Excel
Please work thru at least the first 18/19 lessons of the Excel 2013 / Excel 2016 introductory tutorial (not specific to statistics). The rest of the tutorials are useful, but I would consider more advanced than what we need for the class. [For those who will be using mainly MS Office 2007 or 2010, there are similar tutorials on the same site.] In years past, Excel has been the center of my version of the course. However, this semester it will be largely center around R.
excelnotes and excel2010_stats are guides more specific to statistics.
Python
Python is an object-oriented programming language that is becoming more common in data science. I suggest that you look at the code academy intro course when you get a chance. While this language will remain optional this semester, there may be opportunities to make use of it both in this course and in your future work with statistics.
R
You should install R and Rstudio on your machine. (Rstudio is a convenient user-friendly interface for using R.)
Some brief tutorials to get you going: 1a, 1b. Here is a nice portal for you to access all kinds of R resources. This is the somewhat comprehensive tutorial that I myself used.

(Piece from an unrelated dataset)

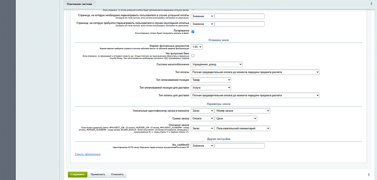Screen dimensions: 377x180
Task: Click the Отменить button
Action: pyautogui.click(x=117, y=174)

This class is supported by DataCamp, an intuitive learning platform for data science. Learn R, Python and SQL the way you learn best through a combination of short expert videos and hands-on-the-keyboard exercises. You can select from over 100+ courses by expert instructors on topics such as importing data, data visualization or machine learning and learn faster through immediate and personalized feedback on every exercise. As part of the course, you have free access to all their courses for the duration of the semester. Here’s the link to our group. You will be receiving an invitation to join via email. Your first assignment will be the intro course on R. If you already know R and don’t need this course or the subsequently assigned intermediate courses, let me know and I can find alternative assignments for you.